Rows for locating described items

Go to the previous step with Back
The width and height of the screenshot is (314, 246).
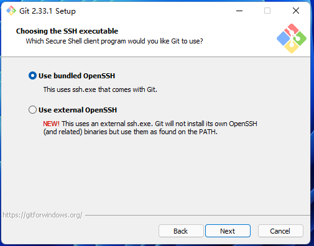181,231
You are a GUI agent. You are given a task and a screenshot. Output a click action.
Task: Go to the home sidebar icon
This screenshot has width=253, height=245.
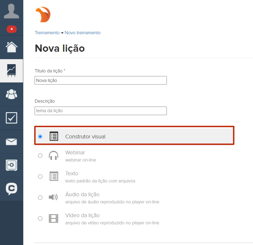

Task instructions:
Quote every row above word for word, leaving out the pictures.

Task output:
Go to the previous step with Back
The width and height of the screenshot is (314, 246).
181,231
You are a GUI agent. You are given a task and a screenshot. Output a click action.
Task: Go to the home sidebar icon
This screenshot has width=253, height=245.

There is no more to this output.